The newsletter also regularly includes a brief synopsis of a variety of Special Edition (SE) articles regarding OIG findings. In this edition, CMS highlights the following:
SE1102 Inappropriate Medicare Payments for Transforaminal Epidural Injection Services
SE1103 Capped Rental DME: Enforcement of Payment Requirements for Beneficiary-owned Capped Rental DME
SE1104 The Importance of Correctly Coding the Place of Service by Physicians and their Billing Agents
Read the newsletter for complete details.
June 10th, 2011
The Centers for Medicare & Medicaid Services (CMS) posted on its website April 18 two new provider education publications pertaining to Durable Medical Equipment, Prosthetics, Orthotics, and Supplies (DMEPOS).
On the CMS Outreach and Education > MLN General Information > Spotlight webpage, in the Downloads section, you can view, download or print the following new resources:
- Durable Medical Equipment, Prosthetics, Orthotics, and Supplies (DMEPOS) Quality Standards is designed to provide education on DMEPOS quality standards for Medicare deemed Accreditation Organizations (AOs) for DMEPOS suppliers.
- The Basics of Durable Medical Equipment, Prosthetics, Orthotics, and Supplies (DMEPOS) Accreditation is a fact sheet designed to provide education on the DMEPOS accreditation requirements, the types of providers who are exempt, and the process for becoming accredited.
April 29th, 2011
The Centers for Medicare & Medicaid Services (CMS) has updated its Medicare Learning Network (MLN) payment system fact sheet for the Clinical Laboratory Fee Schedule (CLFS).
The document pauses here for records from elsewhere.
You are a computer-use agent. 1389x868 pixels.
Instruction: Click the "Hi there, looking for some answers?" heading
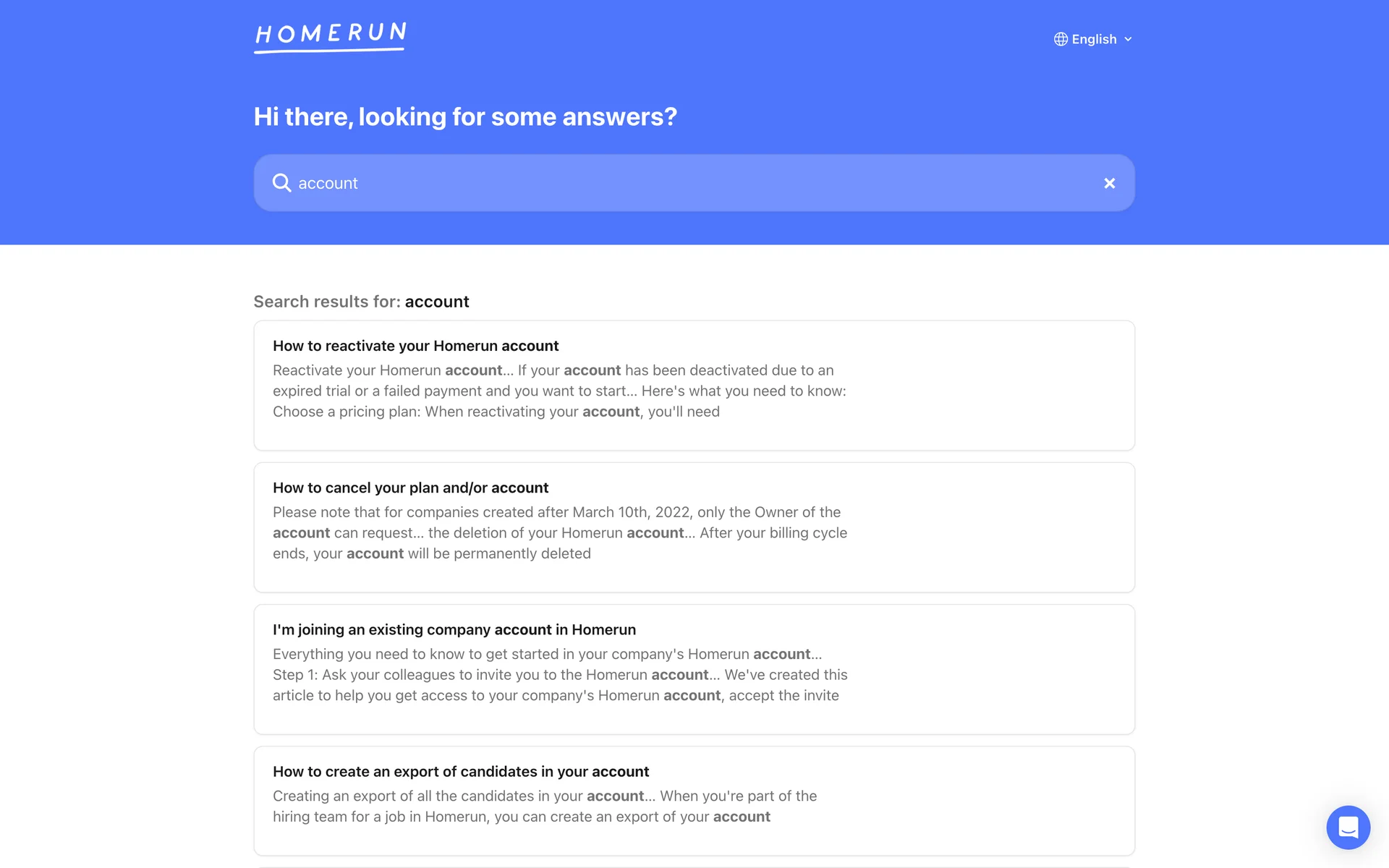465,116
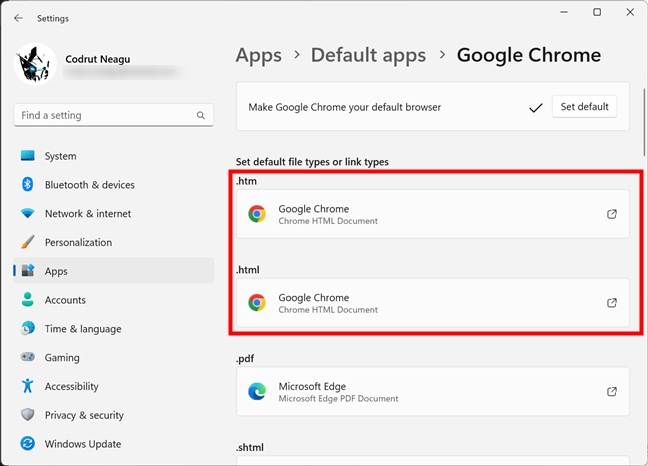The height and width of the screenshot is (466, 648).
Task: Click the vertical scrollbar on the right
Action: click(643, 120)

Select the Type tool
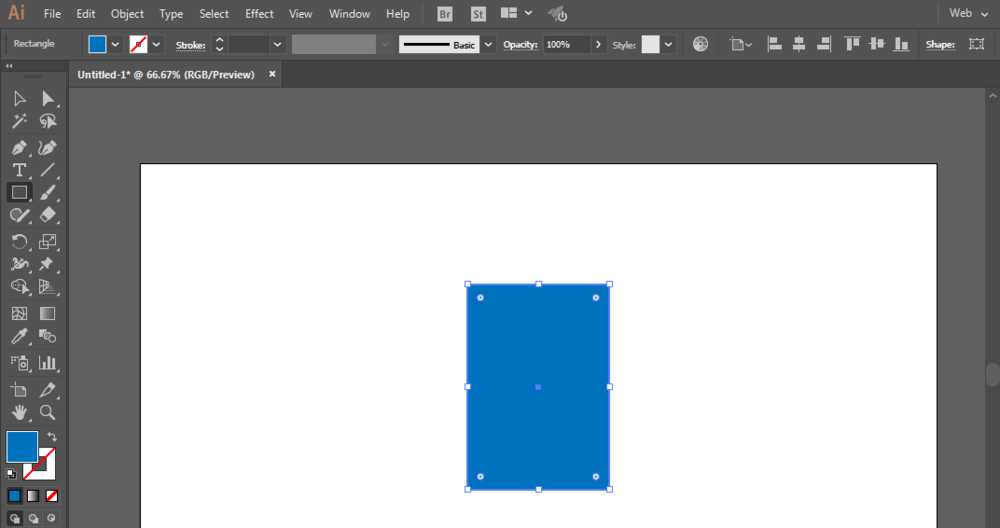click(x=19, y=170)
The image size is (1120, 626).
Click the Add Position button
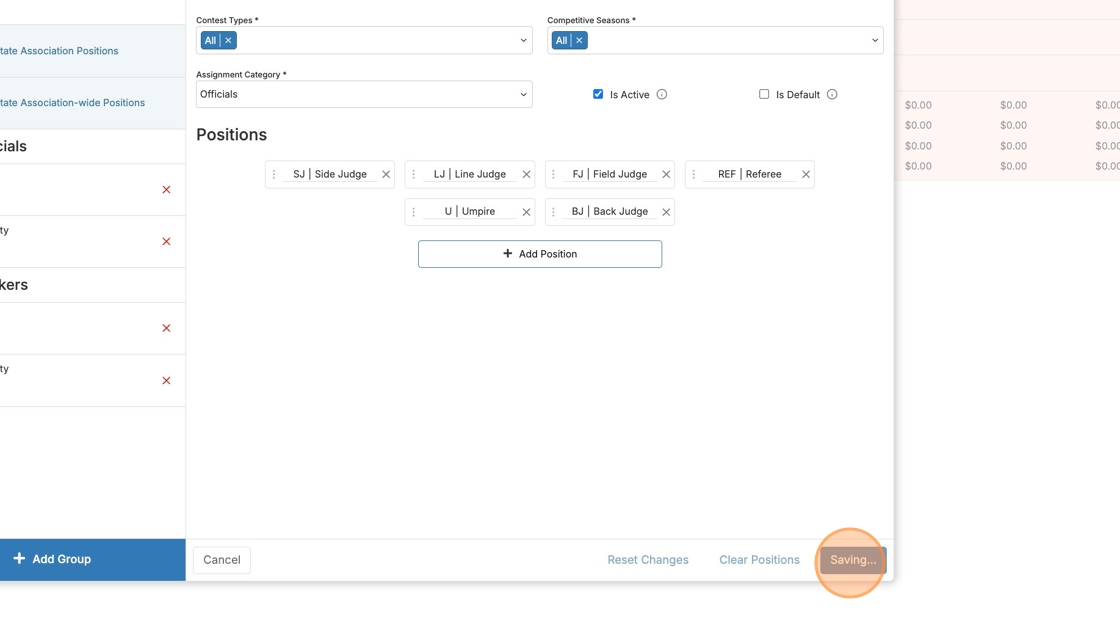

In this fact sheet you will find background information and coverage of clinical laboratory services and payment rates updated for 2011.
April 1st, 2011
Try the NEW Guided Pathways (December 2008) Medicare Learning Network (MLN) products. These three booklets incorporate existing Medicare Learning Network (MLN) products and other Centers for Medicare & Medicaid Services (CMS) resources into well organized sections to help Medicare fee-for-service (FFS) providers and suppliers find information to understand and navigate the Medicare program. The three Guided Pathways booklets guide learners to resources that provide a fundamental overview of Medicare, as well as detailed FFS policies and requirements.